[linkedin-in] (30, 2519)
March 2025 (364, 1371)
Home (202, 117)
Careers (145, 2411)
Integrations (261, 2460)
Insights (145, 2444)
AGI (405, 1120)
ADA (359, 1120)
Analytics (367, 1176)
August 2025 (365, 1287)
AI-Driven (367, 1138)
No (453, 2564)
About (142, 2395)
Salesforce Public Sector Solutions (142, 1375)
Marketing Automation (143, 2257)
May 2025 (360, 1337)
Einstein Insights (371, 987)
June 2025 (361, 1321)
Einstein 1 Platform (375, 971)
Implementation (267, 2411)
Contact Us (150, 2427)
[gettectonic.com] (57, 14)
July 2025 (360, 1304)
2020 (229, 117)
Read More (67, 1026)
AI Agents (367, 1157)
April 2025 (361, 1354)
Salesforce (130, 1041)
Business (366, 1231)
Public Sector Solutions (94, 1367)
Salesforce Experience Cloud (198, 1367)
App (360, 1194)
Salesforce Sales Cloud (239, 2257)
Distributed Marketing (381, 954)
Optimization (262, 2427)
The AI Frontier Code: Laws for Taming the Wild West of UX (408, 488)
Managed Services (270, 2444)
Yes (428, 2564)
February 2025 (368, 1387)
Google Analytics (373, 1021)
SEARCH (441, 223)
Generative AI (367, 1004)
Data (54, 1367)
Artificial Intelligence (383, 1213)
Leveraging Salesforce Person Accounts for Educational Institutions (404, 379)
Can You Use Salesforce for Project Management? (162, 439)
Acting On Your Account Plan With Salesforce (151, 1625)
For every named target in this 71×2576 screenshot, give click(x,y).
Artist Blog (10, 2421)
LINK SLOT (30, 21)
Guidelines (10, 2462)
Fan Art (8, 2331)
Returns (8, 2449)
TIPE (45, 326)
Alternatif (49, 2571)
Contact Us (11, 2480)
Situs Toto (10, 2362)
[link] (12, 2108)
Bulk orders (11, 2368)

> [Problem description] Retype the material above in full, keeping every word as it stands.

> [Exercise result]
[linkedin-in] (30, 2519)
March 2025 (364, 1371)
Home (202, 117)
Careers (145, 2411)
Integrations (261, 2460)
Insights (145, 2444)
AGI (405, 1120)
ADA (359, 1120)
Analytics (367, 1176)
August 2025 (365, 1287)
AI-Driven (367, 1138)
No (453, 2564)
About (142, 2395)
Salesforce Public Sector Solutions (142, 1375)
Marketing Automation (143, 2257)
May 2025 (360, 1337)
Einstein Insights (371, 987)
June 2025 (361, 1321)
Einstein 1 Platform (375, 971)
Implementation (267, 2411)
Contact Us (150, 2427)
[gettectonic.com] (57, 14)
July 2025 (360, 1304)
2020 (229, 117)
Read More (67, 1026)
AI Agents (367, 1157)
April 2025 (361, 1354)
Salesforce (130, 1041)
Business (366, 1231)
Public Sector Solutions (94, 1367)
Salesforce Experience Cloud (198, 1367)
App (360, 1194)
Salesforce Sales Cloud (239, 2257)
Distributed Marketing (381, 954)
Optimization (262, 2427)
The AI Frontier Code: Laws for Taming the Wild West of UX (408, 488)
Managed Services (270, 2444)
Yes (428, 2564)
February 2025 (368, 1387)
Google Analytics (373, 1021)
SEARCH (441, 223)
Generative AI (367, 1004)
Data (54, 1367)
Artificial Intelligence (383, 1213)
Leveraging Salesforce Person Accounts for Educational Institutions (404, 379)
Can You Use Salesforce for Project Management? (162, 439)
Acting On Your Account Plan With Salesforce (151, 1625)
For every named target in this 71×2576 screenshot, give click(x,y).
Artist Blog (10, 2421)
LINK SLOT (30, 21)
Guidelines (10, 2462)
Fan Art (8, 2331)
Returns (8, 2449)
TIPE (45, 326)
Alternatif (49, 2571)
Contact Us (11, 2480)
Situs Toto (10, 2362)
[link] (12, 2108)
Bulk orders (11, 2368)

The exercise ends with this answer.